First we ingest our transcript ( docs) right into a vector space through the use of OpenAIEmbeddings. The embeddings are then stored in an in-memory embeddings database called Chroma.

from langchain.embeddings.openai import OpenAIEmbeddings
from langchain.vectorstores import Chromaembeddings = OpenAIEmbeddings()
docsearch = Chroma.from_documents(docs, embeddings)

After that, we define the model_name we would love to make use of to investigate our data. On this case we decide gpt-3.5-turbo. A full list of obtainable models will be found here. The temperature parameter defines the sampling temperature. Higher values result in more random outputs, while lower values will make the answers more focused and deterministic.

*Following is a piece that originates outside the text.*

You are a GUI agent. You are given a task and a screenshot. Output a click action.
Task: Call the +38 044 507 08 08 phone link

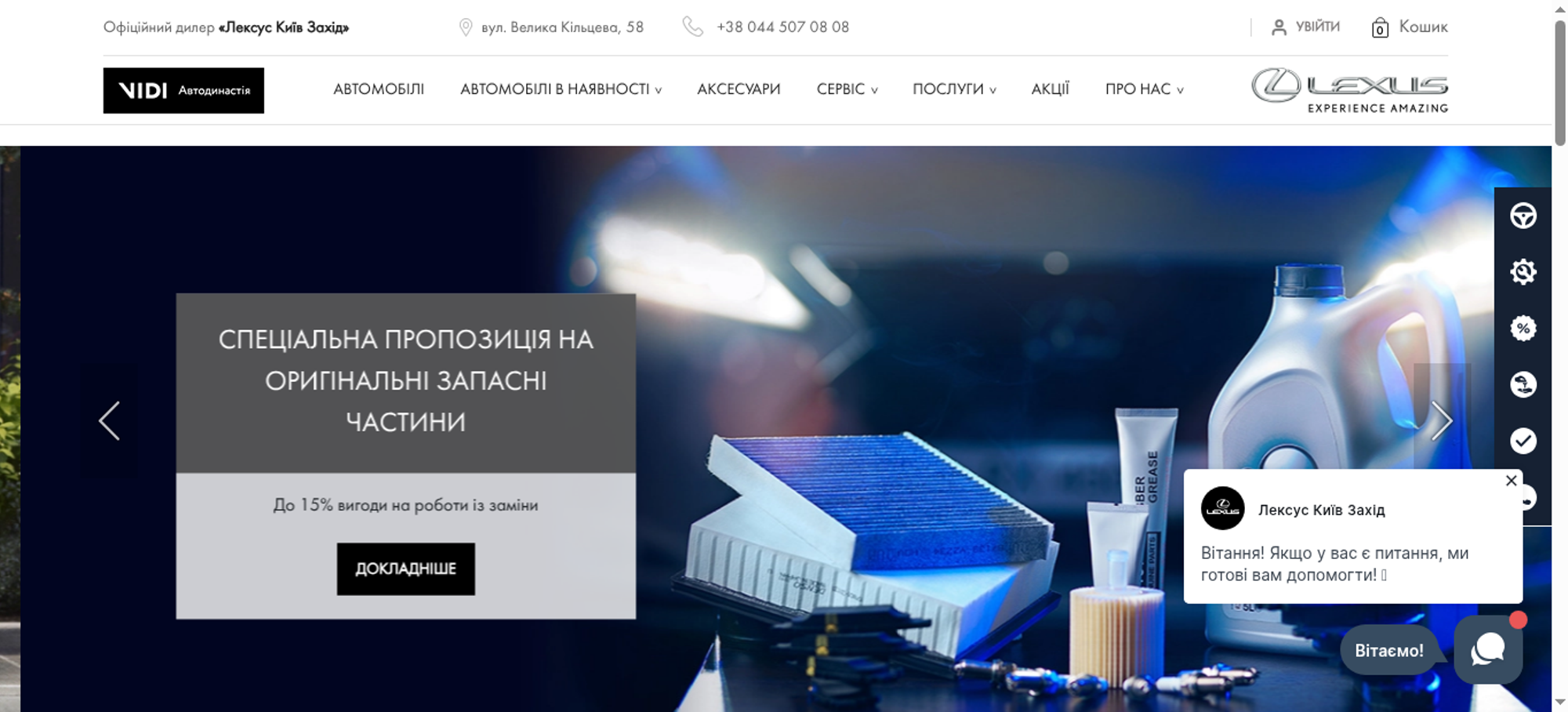[782, 27]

Last but not least we use theRetrievalQA (Question/Answer) Retriever and set the respective parameters (llm, chain_type , retriever).

from langchain.chains import RetrievalQA
from langchain.chat_models import ChatOpenAIllm = ChatOpenAI(model_name="gpt-3.5-turbo", temperature=0.2)
qa = RetrievalQA.from_chain_type(llm=llm, 
chain_type="stuff",
retriever=docsearch.as_retriever())

Now we’re able to ask the model questions on our documents. The code below shows how you can define the query.

query = "What are the three most significant points within the text?"
qa.run(query)

What do to with incomplete answers?

In some cases you may experience incomplete answers. The reply text just stops after just a few words.

The rationale for an incomplete answer is almost definitely the token limitation. If the provided prompt is kind of long, the model doesn’t have that many tokens left to provide an (full) answer. A technique of handling this could possibly be to change to a distinct chain-type like refine.

llm = ChatOpenAI(model_name="gpt-3.5-turbo", temperature=0.2)qa = RetrievalQA.from_chain_type(llm=llm, 
chain_type="refine",
retriever=docsearch.as_retriever())

Nonetheless, I experienced that when using a distinctchain_typethan stuff , I get less concrete results. One other way of handling these issues is to rephrase the query and make it more concrete.